Vida é prazer e intensidade. E é significado. Eu me significo quando meço a apreciação em que me tenho: sendo quem sou, o que mereço dos outros e de mim mesmo? Sinto prazer se agrado minhas emoções, se atendo meu gosto. Sou intenso na medida em que me relaciono com categoria: quem me venha, que me seja grande; eu que não me vá pequeno a ninguém.
Mas, atenção: tudo com mundanidade, nada de gente que vive em abstração. Não vale quem se tem como espírito iluminado, escolhido para ser evoluído e outros eufemismos narcísicos com que muita gente adorna o próprio (carente) ego. Falo de quem não se basta, de quem precisa de afetos. Enfim, cuido de quem se abre ao mundo e tenta abrir o mundo a si.
Vida é tempo, e tempo tem futuro. Então, que se construa um futuro interessante e com alguma felicidade. Felicidade terrenha, só. Sobretudo, que não se sofra a tristeza de um futuro que não se soube ter. Assuntava sobre essas coisas, intrigado com o que ouvi, há algum tempo, em uma peça de teatro: alguém lá propôs que não se fizessem planos para o passado.

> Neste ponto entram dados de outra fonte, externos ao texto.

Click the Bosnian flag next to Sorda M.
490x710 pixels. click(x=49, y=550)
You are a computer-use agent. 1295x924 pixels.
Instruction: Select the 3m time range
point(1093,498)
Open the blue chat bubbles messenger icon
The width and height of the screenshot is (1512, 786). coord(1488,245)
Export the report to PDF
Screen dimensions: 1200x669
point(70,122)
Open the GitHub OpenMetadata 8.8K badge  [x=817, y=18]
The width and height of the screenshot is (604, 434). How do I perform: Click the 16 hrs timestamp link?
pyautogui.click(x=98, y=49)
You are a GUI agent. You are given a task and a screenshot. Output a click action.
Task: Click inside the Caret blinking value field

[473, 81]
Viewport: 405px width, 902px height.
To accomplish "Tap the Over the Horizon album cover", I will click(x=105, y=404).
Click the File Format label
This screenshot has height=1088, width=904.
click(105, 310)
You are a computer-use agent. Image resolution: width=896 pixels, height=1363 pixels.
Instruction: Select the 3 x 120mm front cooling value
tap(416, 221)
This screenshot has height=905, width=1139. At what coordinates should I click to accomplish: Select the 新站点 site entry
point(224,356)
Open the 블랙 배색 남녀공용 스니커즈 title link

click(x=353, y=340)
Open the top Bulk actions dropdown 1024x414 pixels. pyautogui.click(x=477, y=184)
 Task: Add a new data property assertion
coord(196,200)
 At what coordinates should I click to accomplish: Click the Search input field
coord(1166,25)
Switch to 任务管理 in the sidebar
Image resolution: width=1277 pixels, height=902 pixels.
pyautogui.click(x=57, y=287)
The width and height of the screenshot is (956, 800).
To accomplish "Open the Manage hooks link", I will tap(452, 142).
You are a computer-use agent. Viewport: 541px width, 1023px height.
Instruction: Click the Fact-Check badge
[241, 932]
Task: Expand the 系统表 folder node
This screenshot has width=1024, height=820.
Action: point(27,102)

Claro, eu bem sei: o passado compõe a minha vida; o passado não passa, fica sempre em mim. Na contramão do dito popular, tenho dito: “na vida, só as águas passadas movem moinhos”. A despeito disso, tenho que seguir: eu e o meu passado, no presente, temos todo um futuro para fazer acontecer. Se não contribuo no acontecimento, ele acontece à minha revelia.
Pour Elise, um amor inesquecível, é um musical de Flávio de Souza e Claudio Goldman, dirigido por Pamela Duncan, teatro Folha, 2005: “Varsóvia, 1938. Em uma festa de classe social abastada, o pianista judeu Sbig se apaixona pela bela cantora Elise, casada com um líder da resistência antinazista. O amor acaba quando explode a Segunda Guerra Mundial e Elise embarca com seu marido para o Brasil. Anos depois, Sbig e Elise se reencontram no país tropical e retomam o romance” (prospecto, apresentação).
Tudo no enredo é sensível, divertido, afetivo, mas tudo trata da vida bruta, da gravidade dos acontecimentos, da fria incidência do aleatório nos nossos caminhos. Elise é socialmente sofisticada, mas pessoalmente cafajeste. Já na lua de mel “engana-se” de trem e vai ao encontro marcado com Sbig. Sbig é um apaixonado ingênuo que sabe calcular: está com Elise quando é possível; quando o dever a chama ao marido, põe-se de espera, como um bom “amante”.
Os autores afirmam que “o amor acaba quando explode a Segunda Guerra Mundial”. Discordo. Trata-se de um amor ardente, mas que sabe ser sensato. As afeições se interrompem sempre que o império dos fatos pede. Os amantes, porém, não se deixam vencer, resistem a desertar de sua paixão. Ela lembra dele enquanto cumpre os protocolos esponsais. Ele faz do seu desejo um amor buscado, e busca pela mulher até por ela ser encontrado. Embora esse amor tenha tanto de candente quanto de prático, em tudo é um amor de querer eternizar-se.
A representação teatral é angústia humorada quando, diante do futuro, o casal não pode determiná-lo para si próprio, e é humor angustiado quando os amantes se põem ingênuos ou cínicos para levar a vida como ela é. É o impreciso da condição humana tratado com gravidade e graça. O futuro tem seus caprichos: aceita ser planejado; não se compromete a cumprir plano algum.
O motivo do texto é o amor. Não o piegas. O dos sobreviventes, como somos todos no mundo, ainda que alguns jamais compreendam essa nossa condição. Amor sem controles, durado nas incertezas: “Quem quer amar vai ter que arriscar, vale a pena”, diz um personagem. Amanhã o dia é meu. Como na peça, não sei as surpresas que o meu dia tem. Desejo que tenha amores; decerto terá dores. É a vida. Hei de vivê-la bem assim mesmo como ela é.